One child died, and three others were concerned about E. coli after having been in contact with animals in the San Diego fair neighborhood, California health authorities said. This is a complication, the San Diego County Health and Human Services Agency said in a statement.
The other three children did not need hospitalization. They all visited the fair between June 8th and June 15th and showed symptoms from June 10th to June 16th, the agency said. The four cases include children aged 2 to 13 years. Their names have not been released.
While the source of E. coli is under investigation, "all children had a visit to the zoo or the zoo, or had another contact with animals at the San Diego Fair," the Department of Health said: 1
"Our hearts, our prayers, our thoughts go out to the family and friends of this little child," Timothy Fennel, Chief Executive Officer of Del Mar Fairgrounds and General Manager of the Fair, said at a press conference Friday night. "We are devastated."
Fennell said she had been informed of three cases of E. coli on Friday morning and learned that a child had died tonight and acted promptly to follow the leadership of the health department. He said it seemed that the children had a connection with a possible livestock or zoo.
Fennell said the fair will continue. "No pollution is related to food or food, which is confirmed," he said.
The Department of Environmental Health has checked the food facilities visited by the children and has not found a link to the case, the health department.
There are many strains of E. coli, but the children have got rid of E. coli producing Shiga toxins that are infected by swallowing small, usually invisible, quantities of human or animal feces, according to the Centers for Disease Control and Prevention .
"Our sympathies go to the family of the child who died of this disease," said municipal health minister Wilma J. Wooten. "While most people recover from this disease without complications, 5-10% of people diagnosed with STEC develop a life-threatening kidney infection."
The fair was opened on May 31st. and so far this year, more than 1 million people have been attended, said a spokesman for justice.

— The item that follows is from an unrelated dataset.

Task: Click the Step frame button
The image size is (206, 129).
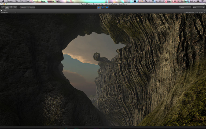Action: click(x=107, y=7)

Symptoms of E. coli infections producing Shiga toxin may vary, but often include diarrhea, severe abdominal cramps and vomiting. According to the Health Department
the CDC estimates that E. coli, producing Shiga toxins, causes about 3600 hospitalizations and 30 deaths each year in the United States. The highest risk for severe illness is children under 5, adults over 65 and those with weakened immune systems.
The District Health Department said the most important step to prevent the infection is good hand washing hygiene and reminds people to always wash their hands after contact with animals or their environment.